|Title||Extremely low structural hydroxyl contents in upper mantle xenoliths from the Nógrád-Gömör Volcanic Field (northern Pannonian Basin): Geodynamic implications and the role of post-eruptive re-equilibration|
|Publication Type||Journal Article|
|Year of Publication||2019|
|Authors||Patkó, L, Liptai, N, Kovács, IJános, Aradi, LElőd, Xia, Q-K, Ingrin, J, Mihály, J, O'Reilly, SY, Griffin, WL, Wesztergom, V, Szabó, C|
|Pagination||23 – 41|
|Keywords||Dry mantle metasomatism, Lithosphere extension, Mantle mineral re-equilibration, Nominally anhydrous minerals, Structural hydroxyl, Upper mantle xenoliths|
The structural hydroxyl content of the nominally anhydrous minerals (olivine and pyroxenes) in the upper mantle is among the important attributes that influence the physical and chemical features of the upper mantle. In this study, we provide detailed Fourier-transform infrared (FTIR) data on 63 petrographically and geochemically well-defined upper mantle xenoliths from the Nógrád-Gömör Volcanic Field (Pannonian Basin, Central Europe). These xenoliths show extremely low average structural hydroxyl contents ( 0, 31 and 185 ppm for olivine, orthopyroxene and clinopyroxene, respectively) compared to values reported regionally and worldwide. The studied xenoliths have anomalous types of FTIR spectra and high structural hydroxyl ratios between clinopyroxenes and orthopyroxenes (an average of 8). Furthermore, there is usually no correlation between the structural hydroxyl content and other physical or chemical properties of the xenoliths. These specific FTIR characteristics suggest that the Nógrád-Gömör upper mantle xenoliths were exposed to significant modification of their structural hydroxyl contents, which may be linked to pre- and post-eruptive processes.

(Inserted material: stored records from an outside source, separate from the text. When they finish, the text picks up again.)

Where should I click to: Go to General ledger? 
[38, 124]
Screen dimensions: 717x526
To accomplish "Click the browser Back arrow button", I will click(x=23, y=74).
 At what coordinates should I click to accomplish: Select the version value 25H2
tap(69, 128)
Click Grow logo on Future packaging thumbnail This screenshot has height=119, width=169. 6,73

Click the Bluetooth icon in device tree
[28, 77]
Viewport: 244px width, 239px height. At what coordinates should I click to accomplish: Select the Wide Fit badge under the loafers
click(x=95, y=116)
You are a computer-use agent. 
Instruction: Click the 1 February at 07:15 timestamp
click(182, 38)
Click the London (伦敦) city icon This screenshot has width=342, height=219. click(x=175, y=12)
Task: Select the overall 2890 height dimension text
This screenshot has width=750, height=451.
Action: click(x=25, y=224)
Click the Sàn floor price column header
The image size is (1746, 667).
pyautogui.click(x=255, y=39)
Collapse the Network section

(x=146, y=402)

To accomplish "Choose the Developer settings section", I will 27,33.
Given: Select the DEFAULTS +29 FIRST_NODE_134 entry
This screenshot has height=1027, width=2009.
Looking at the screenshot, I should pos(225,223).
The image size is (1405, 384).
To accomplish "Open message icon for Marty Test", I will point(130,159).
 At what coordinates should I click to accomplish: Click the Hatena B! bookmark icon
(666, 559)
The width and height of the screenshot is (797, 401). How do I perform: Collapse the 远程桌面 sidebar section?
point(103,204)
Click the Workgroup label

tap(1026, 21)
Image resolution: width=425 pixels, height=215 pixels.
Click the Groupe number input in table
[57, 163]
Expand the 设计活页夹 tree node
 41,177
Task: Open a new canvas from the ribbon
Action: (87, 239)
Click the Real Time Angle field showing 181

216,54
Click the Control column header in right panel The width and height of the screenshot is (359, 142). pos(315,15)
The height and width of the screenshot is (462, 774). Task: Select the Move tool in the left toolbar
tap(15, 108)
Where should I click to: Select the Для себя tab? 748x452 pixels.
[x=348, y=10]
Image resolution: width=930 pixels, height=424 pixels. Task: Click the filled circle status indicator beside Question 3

Decompression during extension leads to lower ‘water’ activity, which is most likely to have played a key role. However, pre-eruptive mantle metasomatism with an agent having low water activity cannot be excluded either. The post-eruptive cooling can be significant as well, as suggested by the higher structural hydroxyl content in xenoliths hosted in more rapidly cooled volcanic facies (i.e. pyroclastics). Our study reveals how FTIR characteristics may evolve in continental rift settings in young extensional basins. Furthermore, novel applications of our study are the diagnostic features that indicate significant changes in structural hydroxyl properties. This contributes to distinguishing low structural hydroxyl contents linked to the pre-eruptive (i.e., low structural hydroxyl content in pyroxenes, anomalous partitioning and anomalous band characteristic in pyroxenes) or the post-eruptive (completely ‘dry’ olivines) periods.